By Raymond Nava
In the wake of the COVID-19 pandemic, California has plans to release around 3,500 inmates from prison early as the virus spreads throughout the prison system.
The move is an effort in order to reduce crowding.
The move will affect prisoners who are serving sentences for non-violent crimes and who were already due to be released in 60 days.
Non violent offenders should be released while violent ones shouldn’t, even though it may produce moral questions.
The LA Times reports documents provided to them show that cell blocks where inmates were shown having flu-like symptoms, which are similar to symptoms of the COVID-19, were put on lockdown.
This worried family members of older age prisoners, who are more at risk to the symptoms of COVID-19.
Crimes that make inmates ineligible for early release, as listed in an article by The Sacramento Bee, are inmates convicted of domestic violence, a crime that requires them to register as a sex offender or any other violent crime.

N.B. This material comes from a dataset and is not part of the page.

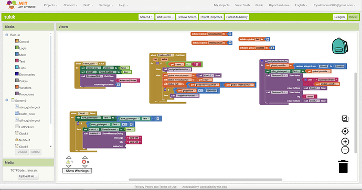Zoom out with the minus icon
This screenshot has width=362, height=190.
(345, 150)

While it’s understandable that violent offenders should not be released early, it can be viewed as defeating the main purpose of releasing any inmates early.
It definitely raises the moral question of whether it’s right to only release a select group of inmates and not others if the main goal is the health and safety of prisoners and reducing the spread of the virus.
While non-violent criminals should remain behind bars even during the pandemic, there are some legitimate concerns about it.
Prisons would still be packed with inmates who were convicted of violent crimes as well as prison staff such as guards and cooks, all who would still be put at risk.
The Officer Down Memorial Page, a website that tracks deaths of law enforcement officers, confirmed one of the first line-of-duty deaths of a police officer as a direct result of COVID-19.
Sheriff’s deputy Terrell Young of the Riverside County Sheriff’s Department died after he contracted the virus from an inmate at the Byrd Detention Center.
There is also the issue of wrongfully convicted individuals.
An argument that is used against the death penalty is executing a wrongfully convicted prisoners
Some of these wrongfully convicted prisoners might be in prison for violent crimes and are put at risk of the virus because they were ineligible for release due to their conviction.
The COVID-19 pandemic has put a lot of people into what were once unimaginable scenarios and positions.
While violent prisoner deaths are heartbreaking, the risk to the public if these violent offenders are let out early is just too big.
Non violent inmates should continue to be released as planned, which will help with crowding in the prisons.
Guards and prison staff should work to take greater precautions than what are already put into place to protect themselves and remaining inmates.